A well known mantra has always been to know your customers.

A well known mantra has always been to know your customers. It’s a very fundamental piece of knowledge needed for marketing & sales. A lot of information can be found on consumer segmentation, but not so much on B2B. Especially when it comes to B2B in Construction.

That’s why we decided to investigate the segmentation of Architects in the European architectural barometer , a quarterly research among 1,600 architects in 8 European countries.

In order to understand the diversity within architects better, it is necessary to divide them into several segments, based on their behaviour and attitudes. A segmentation analysis is one way to get better insights in the differences between architects.

After the segmentation analysis, using 16 statements of various themes, four segments were created. These segments are based on the factors liking to experiment, modern working, BIM, design and quality.

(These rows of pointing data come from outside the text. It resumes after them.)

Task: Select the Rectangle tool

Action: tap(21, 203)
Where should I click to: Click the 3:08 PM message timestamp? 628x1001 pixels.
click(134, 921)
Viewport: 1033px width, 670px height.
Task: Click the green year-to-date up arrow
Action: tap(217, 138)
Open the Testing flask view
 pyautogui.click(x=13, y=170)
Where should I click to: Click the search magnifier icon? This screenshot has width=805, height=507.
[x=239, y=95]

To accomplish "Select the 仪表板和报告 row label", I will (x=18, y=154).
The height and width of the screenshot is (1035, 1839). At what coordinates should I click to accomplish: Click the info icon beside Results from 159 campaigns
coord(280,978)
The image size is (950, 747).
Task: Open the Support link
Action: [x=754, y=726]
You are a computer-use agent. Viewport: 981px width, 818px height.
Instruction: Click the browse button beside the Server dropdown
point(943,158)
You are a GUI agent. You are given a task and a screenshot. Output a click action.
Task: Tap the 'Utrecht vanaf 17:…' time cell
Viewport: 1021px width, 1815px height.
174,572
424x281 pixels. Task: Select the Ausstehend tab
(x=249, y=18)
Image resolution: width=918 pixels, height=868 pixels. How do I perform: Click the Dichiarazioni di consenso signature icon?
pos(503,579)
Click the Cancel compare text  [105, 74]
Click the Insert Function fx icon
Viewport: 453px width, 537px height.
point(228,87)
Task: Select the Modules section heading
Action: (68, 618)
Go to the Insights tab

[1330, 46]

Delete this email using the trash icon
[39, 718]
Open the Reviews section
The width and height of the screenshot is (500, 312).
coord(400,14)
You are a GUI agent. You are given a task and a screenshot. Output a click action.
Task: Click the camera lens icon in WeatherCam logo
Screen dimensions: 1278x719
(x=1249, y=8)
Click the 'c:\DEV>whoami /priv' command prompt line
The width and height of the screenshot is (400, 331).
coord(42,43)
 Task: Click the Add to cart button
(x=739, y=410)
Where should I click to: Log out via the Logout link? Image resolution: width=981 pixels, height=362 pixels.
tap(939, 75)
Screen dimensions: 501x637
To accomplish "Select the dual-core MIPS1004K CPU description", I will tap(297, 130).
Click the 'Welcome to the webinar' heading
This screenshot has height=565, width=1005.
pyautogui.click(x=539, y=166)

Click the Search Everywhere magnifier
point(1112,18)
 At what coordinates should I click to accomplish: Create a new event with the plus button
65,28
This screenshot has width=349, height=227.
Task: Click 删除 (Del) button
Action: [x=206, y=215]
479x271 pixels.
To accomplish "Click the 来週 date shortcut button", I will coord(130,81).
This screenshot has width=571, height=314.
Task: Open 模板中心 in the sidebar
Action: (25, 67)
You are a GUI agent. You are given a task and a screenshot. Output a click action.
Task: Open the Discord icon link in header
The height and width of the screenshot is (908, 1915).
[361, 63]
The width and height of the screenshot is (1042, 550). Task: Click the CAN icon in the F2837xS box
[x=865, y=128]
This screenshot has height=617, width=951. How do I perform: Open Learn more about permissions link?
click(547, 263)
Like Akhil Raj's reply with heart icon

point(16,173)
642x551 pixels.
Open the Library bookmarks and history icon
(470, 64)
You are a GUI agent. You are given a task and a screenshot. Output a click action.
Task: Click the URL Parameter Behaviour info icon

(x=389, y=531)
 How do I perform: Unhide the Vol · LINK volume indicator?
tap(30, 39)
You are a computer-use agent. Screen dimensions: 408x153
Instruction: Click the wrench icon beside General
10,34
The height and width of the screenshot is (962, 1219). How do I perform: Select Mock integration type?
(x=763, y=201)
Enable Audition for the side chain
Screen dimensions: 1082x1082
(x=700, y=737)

This categorisation gives insight into the characteristics of the different types of architects. Resulting from the segmentation, we have made 4 segments

  • The ‘Sad loner’  (negative outlook, not working closely together, no interest in BIM etc)
  • The ‘Traditional architect’ (likes designing but uses traditional materials, not using BIM etc)
  • The ‘Positive trendsetting digital architect’  (mainly new build, uses BIM a lot, positive outlook etc)
  • The ‘Together for the best quality architect’ (regional level, quality first, positive, working together etc.)

In the image below you will see an overview of the division of all architects in these group on a European level (full report covers individual countries)

The ‘sad loner’ group is the largest in Europe, with 28% of all European architects fitting in this category. However, there are very big regional differences. The highest number of ‘sad loners’ can be found in Germany with 41% of architects fitting in this category. The lowest (23%) can be found in the UK.

In the UK, the largest group are the ‘Together for the best quality’ architects, with a little over a third of the architects fitting in this category. Not surprisingly, this group is the smallest in Germany (18%).

The largest group of ‘Positive trendsetting digital architects’ can be found in the Netherlands, with almost 40% of architects fitting in this category. The largest group of ‘traditional architects’ can be found in Spain, closely followed by Italy with about a third of the architects fittings this category.

So why is this important? First of all to understand their behaviour and why they choose to work with certain brands and solutions. The ‘Sad Loners’ are far more inclined to stick with what they know, in stark contrast with the ‘positive trendsetting digital architect’. It also helps with prioritising BIM strategies, what kind of contact with manufacturers they prefer and so on.